▶ [TASK REQUIREMENTS] Render the lines starting at the one containing "You are a GUI" and ending at the one containing "width=761. [x=150, y=41]" as a numbered list, omitting blank lines.

▶ [INFORMATION PROVIDED]
************
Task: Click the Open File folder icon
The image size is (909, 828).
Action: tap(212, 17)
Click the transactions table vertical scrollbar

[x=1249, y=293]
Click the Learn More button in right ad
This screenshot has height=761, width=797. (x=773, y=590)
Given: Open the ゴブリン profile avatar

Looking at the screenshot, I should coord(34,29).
************
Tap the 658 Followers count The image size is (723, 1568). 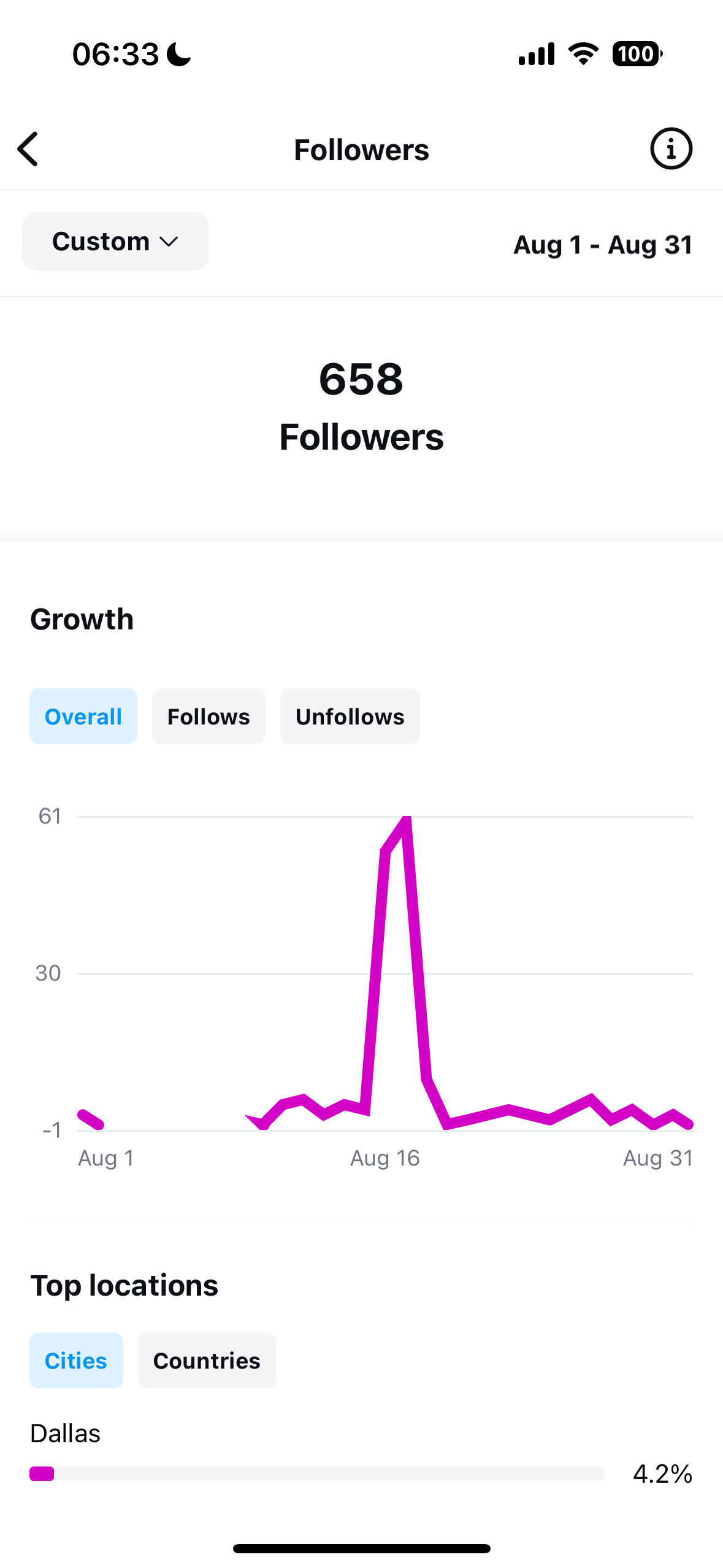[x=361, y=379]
************
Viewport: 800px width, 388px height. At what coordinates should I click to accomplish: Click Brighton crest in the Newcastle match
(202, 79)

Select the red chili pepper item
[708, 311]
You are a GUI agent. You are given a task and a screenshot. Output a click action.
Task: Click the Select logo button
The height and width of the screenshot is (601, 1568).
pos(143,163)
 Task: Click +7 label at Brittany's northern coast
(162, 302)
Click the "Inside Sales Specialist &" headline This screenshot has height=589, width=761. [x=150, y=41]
************
▶ [OUTPUT OF THE EXERCISE]
1. You are a GUI agent. You are given a task and a screenshot. Output a click action.
2. Task: Click the Select logo button
3. The height and width of the screenshot is (601, 1568).
4. pos(143,163)
5.  Task: Click +7 label at Brittany's northern coast
6. (162, 302)
7. Click the "Inside Sales Specialist &" headline This screenshot has height=589, width=761. [x=150, y=41]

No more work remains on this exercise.